Supporters of the scheme claimed that it would " renew failing housing markets and reconnect them to regional markets", "improve neighbourhoods and" "encourage people to live and work in these areas."

Opponents claimed that "Britain's heritage is being 'rapidly lost' by botched renovation and unnecessary demolition - in particular the bulldozing of Victorian terraced housing across the north west of England." and that it was "a programme of class cleansing".

The nine Pathfinder partnerships announced in April 2002 were Birmingham/Sandwell, East Lancashire, Hull and East Riding, Manchester/Salford, Merseyside, Newcastle/Gateshead, North Staffordshire, Oldham/Rochdale, and South Yorkshire.

In 2005, three further areas of low demand were also identified; West Yorkshire, West Cumbria, and Tees Valley.

==History==
HMRI was started in 2002, from the Office of the Deputy Prime Minister (ODPM), at the time responsible for the Department for Communities and Local Government. The Labour Government had adopted as one of its policies the improvement of urban areas that had suffered numerous social problems, originating from decline of traditional industries in the North of England, like the closure of coal mines, ship yards, textile industry. Rapidly rising house prices throughout the United Kingdom between 1995 and 2007 creating a wealth effect had not been replicated in such areas. Instead, such areas experienced, according to an early independent study of Pathfinder, "high vacancy rates, increasing population turnover, low sales values and, in some cases, neighbourhood abandonment and market failure".

The basis was a report by the Centre for Urban and Regional Studies (CURS) at the University of Birmingham, which informed lobbying by the National Housing Federation of the Government's 2002 Comprehensive Spending Review.

From the beginning on there was criticism of HMRI, from residents of the affected areas, politicians as well as experts in the field of historic buildings. Save Britain's Heritage have published an analysis of the pathfinder scheme that is highly critical of the proposals.
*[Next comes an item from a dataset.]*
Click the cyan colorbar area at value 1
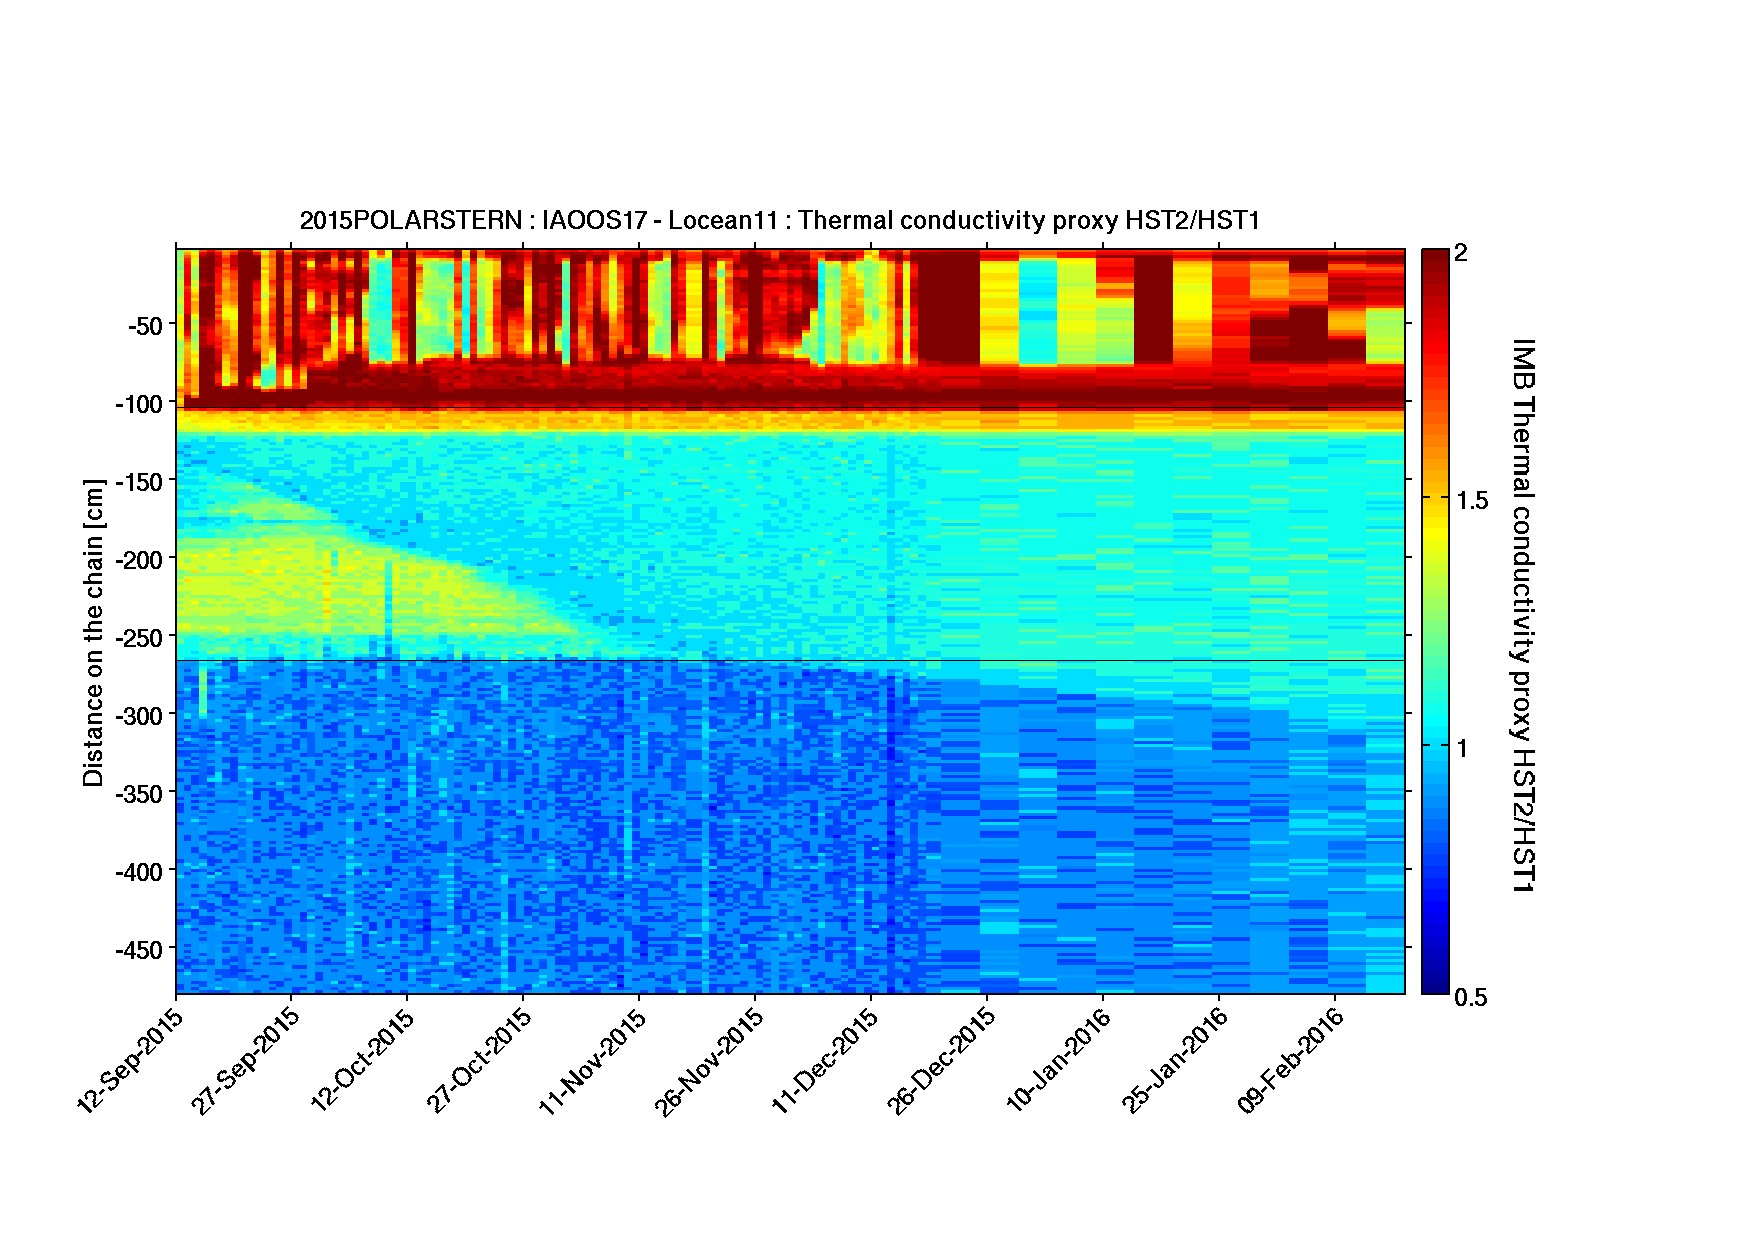 tap(1434, 745)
Some local resident organisations opposed the plans for their areas, such as:
- Welsh Streets Home Group
- Granby Residents Association
while other residents groups have supported the policy and participated in its delivery.
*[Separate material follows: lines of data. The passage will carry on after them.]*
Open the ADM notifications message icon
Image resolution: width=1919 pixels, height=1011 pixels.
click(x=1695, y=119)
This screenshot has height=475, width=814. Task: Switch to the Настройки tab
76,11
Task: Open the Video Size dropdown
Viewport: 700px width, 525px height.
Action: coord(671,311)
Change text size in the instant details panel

Property Scandal, a Channel 4 TV series and campaign, has been highly critical of Pathfinder schemes, broadcasting interviews with a central government housing minister - who appointed the presenter an independent advisor - and attempted interviews with Sefton Council and the Mayor of Liverpool, who both responded with written statements or brush-offs. Part of the film shows an 82-year-old being forcefully evicted from her freehold house after a compulsory purchase order.

The Joseph Rowntree Foundation, a poverty charity, reported at an early stage that (while remaining generally supportive of the scheme), it was necessary for its success that financial, legal and moral commitments made up to a decade in advance should be supported by UK Central Government long-term funding commitments to 2019. As of June 2008, however, Central Government funding had been committed only to March 2011, and Parliamentary concerns were expressed "that demolition sites, rather than newly built houses, will be the Programme’s legacy".

==Merseyside (Liverpool, Sefton, Wirral)==
The Merseyside Pathfinder area is also known as NewHeartlands.
The area was broken up into geographical parts: Dingle, Granby, Arundel, Picton, Abercromby, Smithdown, Kensington, Tuebrook, Everton, Breckfield, Anfield, Vauxhall, Melrose and County.

===Granby===
The area of Toxteth is located close to the historic Princes Park. The streets include Beaconsfield Street, Cairns Street, Ducie Street, Jermyn Street and Granby Street. These streets are bound to the west by Princes Avenue with large, representative Victorian Houses, to the east by Kingsley Road and to the north by Eversley Street. Other streets in the area have been demolished and rebuilt and are not included in the renewal area. The local authority also refers to their plans as the '4 streets project', reflecting the fact that 4 streets are covered: Beaconsfield Street, Cairns Street, Jermyn Street and Ducie Street. All these streets cross or lead off Granby Street.